June 12, 2013
Sales of combat aircraft in the Middle East and Asia will more than compensate for cutbacks in U.S. and European spending, Britain’s BAE Systems predicted on Tuesday.
Europe’s largest defence contractor forecast international markets outside its U.S. and European heartlands would rise to account for around half of turnover at its military air and information unit by 2016, up from around 25 percent currently.
“This is a prudent view,” Peter Anstiss, business development director of the unit said at a briefing on Tuesday in Warton, in north west England.
“Very clearly, the international market could more than compensate for the reductions in the U.S. and UK market.”
BAE’s aircraft include the four nation-backed Eurofighter Typhoon, which it is developing in a consortium with European aerospace group EADS and Italy’s Finmeccanica .
Saudi Arabia and Oman have so far signed up to buy Typhoon jets and the plane is also vying to win deals in countries such as Malaysia, South Korea and the United Arab Emirates.
South Korea is likely to be the next nation to decide which aircraft it will choose when it places an order for 36 jets, Anstiss said.
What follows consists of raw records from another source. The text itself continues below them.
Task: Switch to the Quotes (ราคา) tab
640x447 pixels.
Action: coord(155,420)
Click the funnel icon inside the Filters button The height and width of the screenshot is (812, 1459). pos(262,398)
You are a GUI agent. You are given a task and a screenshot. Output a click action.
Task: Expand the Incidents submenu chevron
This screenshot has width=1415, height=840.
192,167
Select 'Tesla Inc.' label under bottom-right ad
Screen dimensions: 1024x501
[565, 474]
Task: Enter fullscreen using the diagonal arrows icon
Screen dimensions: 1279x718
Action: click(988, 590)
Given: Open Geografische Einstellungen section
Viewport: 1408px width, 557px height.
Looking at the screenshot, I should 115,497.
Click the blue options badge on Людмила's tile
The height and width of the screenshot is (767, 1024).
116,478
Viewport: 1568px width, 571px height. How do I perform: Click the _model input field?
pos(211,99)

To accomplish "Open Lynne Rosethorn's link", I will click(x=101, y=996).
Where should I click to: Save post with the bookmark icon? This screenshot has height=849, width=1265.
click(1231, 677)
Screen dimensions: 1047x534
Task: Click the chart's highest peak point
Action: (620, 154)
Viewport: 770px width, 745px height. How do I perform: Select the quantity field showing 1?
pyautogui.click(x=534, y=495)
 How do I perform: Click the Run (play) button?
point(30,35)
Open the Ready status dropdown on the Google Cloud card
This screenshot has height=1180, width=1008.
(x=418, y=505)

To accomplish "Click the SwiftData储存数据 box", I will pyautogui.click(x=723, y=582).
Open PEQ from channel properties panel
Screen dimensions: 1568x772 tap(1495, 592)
The Typhoon is competing against Boeing’s F-15 and Lockheed Martin’s F-35 fighter jet.
Countries in the Gulf region have the potential to purchase 150 more Typhoon jets, Anstiss said, adding that this figure excluded Saudi Arabia’s order for 72 Typhoon jets and Oman’s 12 Typhoon aircraft.
In India, where the company lost a competition to supply the country with 126 fighters to Dassault Aviation’s Rafale aircraft, BAE is waiting on the sidelines to jump back in should the talks fall through, he said.